Personal Insight: Why This Works
What makes this powerful:
- Consistency: Every post follows the same structure and quality bar
- Speed: 10 minutes vs 3 hours for a draft
- No writer's block: I can generate posts anytime
- Learning tool: Reading Claude's explanations often teaches me new angles on topics I thought I knew
Limitations to be aware of:
- Claude's knowledge cutoff means you need to verify latest features
- Generic content needs your personal examples to stand out
- You still need to review for accuracy
- Best for explanatory content, not original research or opinion pieces
My rule: Use Claude Skills for 70% of the heavy lifting, but the final 30% (personal insights, verification, examples) is all me.
Conclusion
Claude Skills transformed my blog from "write when I have time" to a consistent publishing schedule. The key is not to use it as a replacement for your expertise, but as a force multiplier.

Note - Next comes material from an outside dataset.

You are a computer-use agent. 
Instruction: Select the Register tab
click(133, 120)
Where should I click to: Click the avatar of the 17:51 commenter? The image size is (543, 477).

This approach is perfect for:
- Developers who know their stuff but struggle with writing
- Technical content creators who need consistency
- Anyone maintaining a regular blog schedule
You should NOT use this if:
- You're blogging for SEO spam (please don't)
- Your blog's value is in unique personal takes
- You can't verify technical accuracy
Start small: Create one skill, generate one post, see how it feels. Refine the prompt based on what you wish was different. Within a week, you'll have a blog-writing assistant that knows exactly what you need.
Now go write that post you've been putting off for months. Your future readers are waiting.